初公開時の発表では「何時間もかかる作業を任せられる」という表現が使われていたが、当時の実際の動作はそこまで長い時間には対応していなかった。Goal Mode の登場によって、発表当初に想定されていた「長時間の非同期処理」が実用レベルで使えるようになったと言える。
並行タスクについても、ChatGPT の Codex 画面からは複数のタスクを独立したセッションとして立ち上げることができ、それぞれが別の仮想環境で動作する。CLI から使う場合も、ターミナルを複数起動してそれぞれに異なるタスクを与えることで同様の並行処理が実現できる。初公開時に説明されていた並行性は、操作方法が変わりながらも維持されている。
サンドボックス設計の現在
初公開時に「安全性の柱」として紹介されたサンドボックス環境は、2026 年 6 月現在も Codex の根幹をなす設計だ。CLI では --sandbox フラグまたは config.toml の sandbox_mode キーでサンドボックスの動作を制御できる。既定ではサンドボックスが有効になっており、Codex が実行するコードは隔離された環境の中で動く。

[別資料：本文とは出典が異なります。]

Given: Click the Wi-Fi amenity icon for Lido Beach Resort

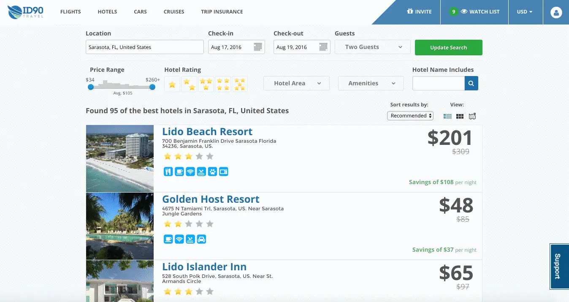Looking at the screenshot, I should [190, 171].
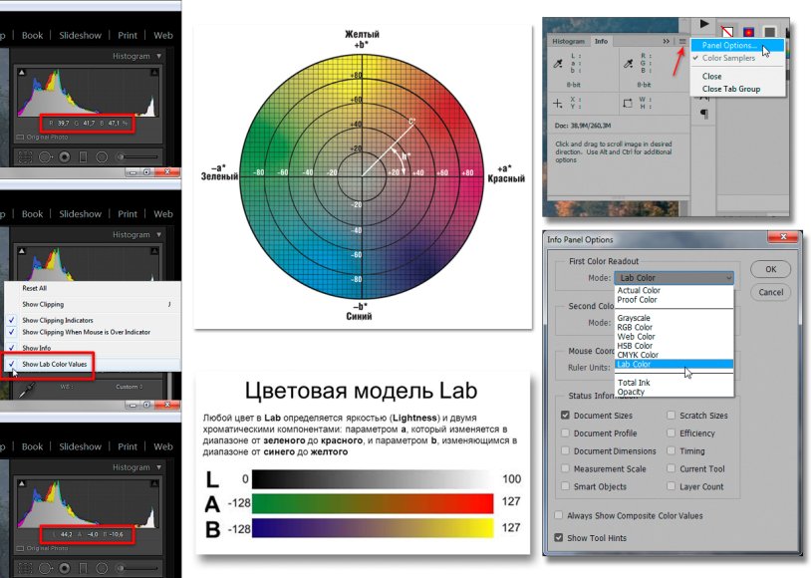Choose Panel Options... from the Info panel menu

[729, 45]
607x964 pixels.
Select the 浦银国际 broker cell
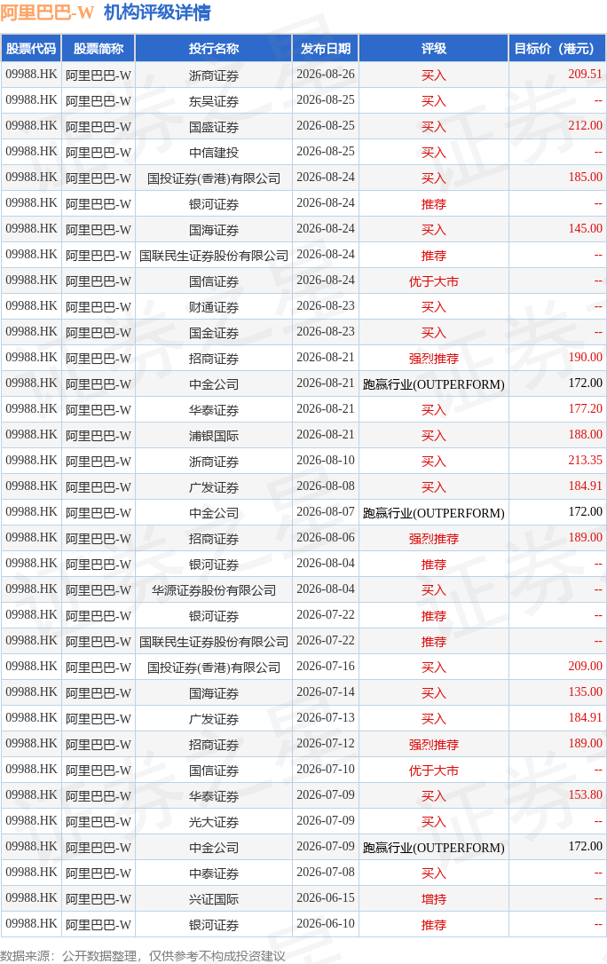[x=214, y=436]
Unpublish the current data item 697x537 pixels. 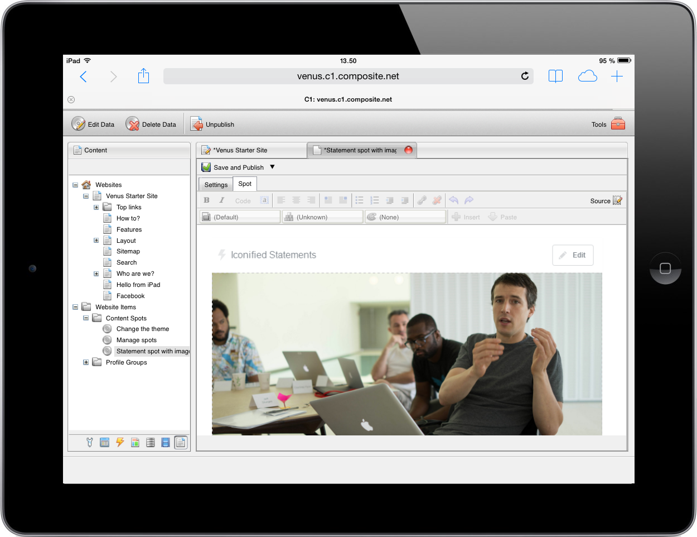212,123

サンドボックスの設定として現在利用できる主な選択肢は以下のとおりだ。
workspace-write— ワークスペース内のファイルへの書き込みを許可するが、外部ネットワークへのアクセスはブロックする(既定に近い安全な設定)full-autoをapproval_policy = "never"と組み合わせる — 確認を挟まず自律実行する設定で、信頼済み環境向けnetwork_access = trueを AGENTS.md の[sandbox]セクションに記述する — 特定のリポジトリのみネットワークアクセスを許可する設定
発表時には「ネットワークアクセスを制限した仮想環境」という説明にとどまっていたが、現在は設定ファイルで細かく制御できるようになっている。どこまで自律させ、どこから人間が確認するかを設定で定義できる点は、初公開時より大幅に洗練されている(出典: https://developers.openai.com/codex/config-reference )。
GitHub 連携と PR 作成機能の現状
「Codex は PR を開くことができる」という初公開時の説明は、2026 年 6 月現在でも有効だ。ChatGPT の Codex 画面では、GitHub リポジトリを接続した状態でタスクを与えると、完了後に PR のドラフトを作成するオプションが提示される。CLI から使う場合は、リポジトリをローカルにクローンした状態で Codex に作業させ、完了後に git push と gh pr create を使って PR を作成する流れが一般的だ。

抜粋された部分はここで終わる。